Pointing material for screenshots and pages:
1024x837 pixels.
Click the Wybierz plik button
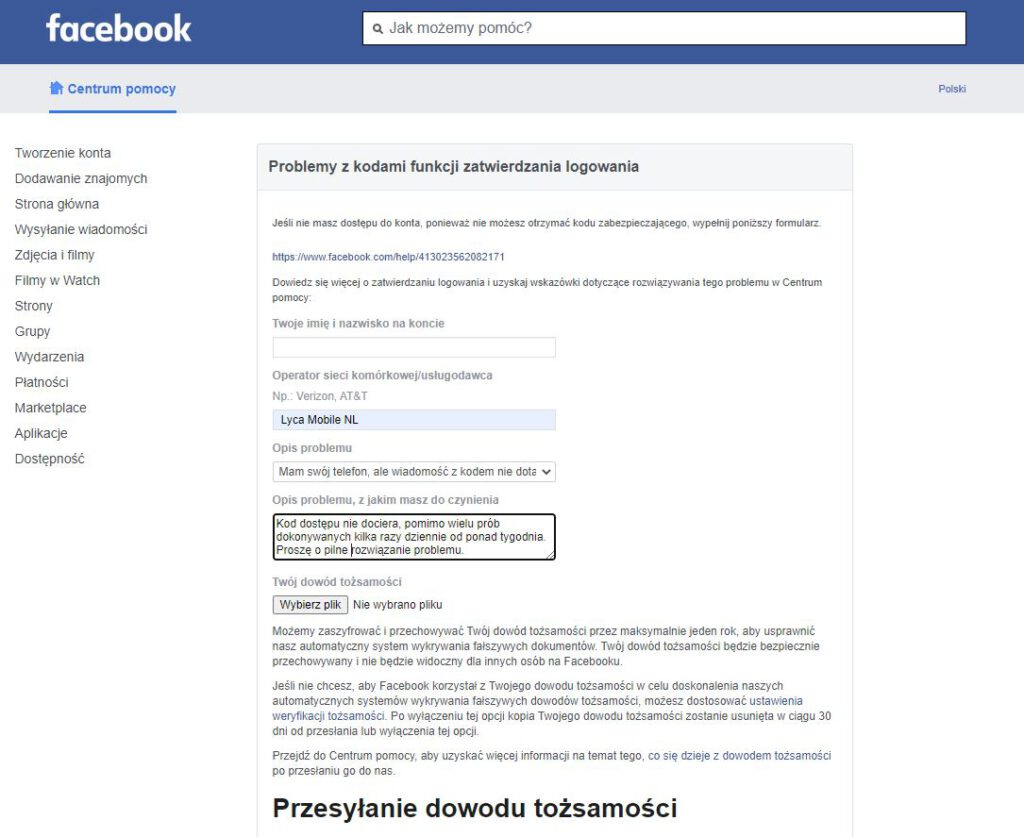pyautogui.click(x=310, y=605)
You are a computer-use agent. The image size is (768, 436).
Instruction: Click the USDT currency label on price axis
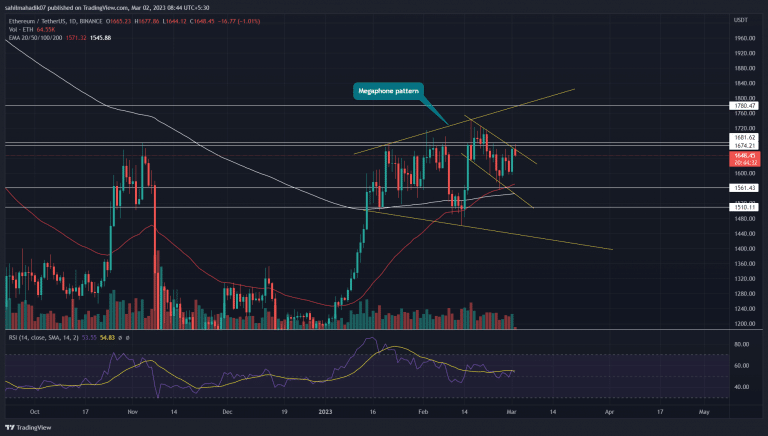coord(741,20)
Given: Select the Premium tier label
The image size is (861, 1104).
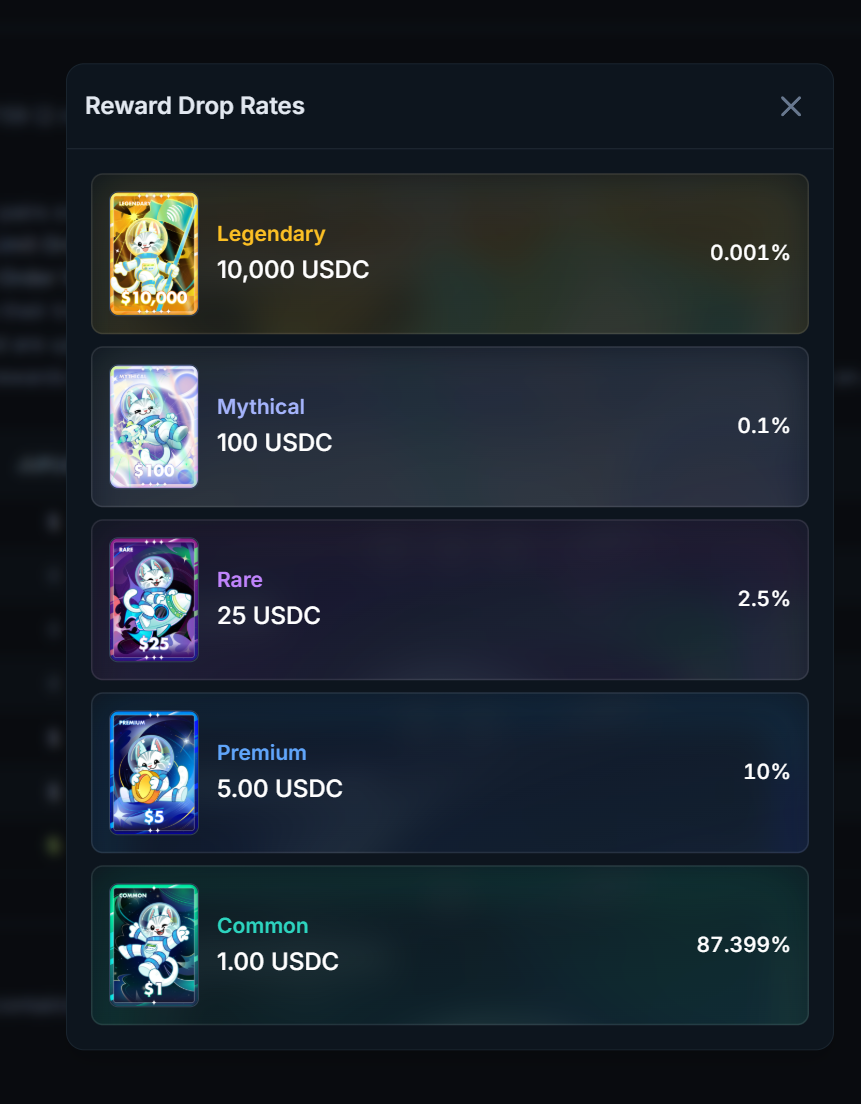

◆ **Prompt**: Write out the material again word for word, beginning at the line that contains "You are a computer-use" and continuing through the end of the material. Leave the pictures out.

◆ **Response to this task**:
You are a computer-use agent. The image size is (768, 436).
Instruction: Click the USDT currency label on price axis
coord(741,20)
Given: Select the Premium tier label
The image size is (861, 1104).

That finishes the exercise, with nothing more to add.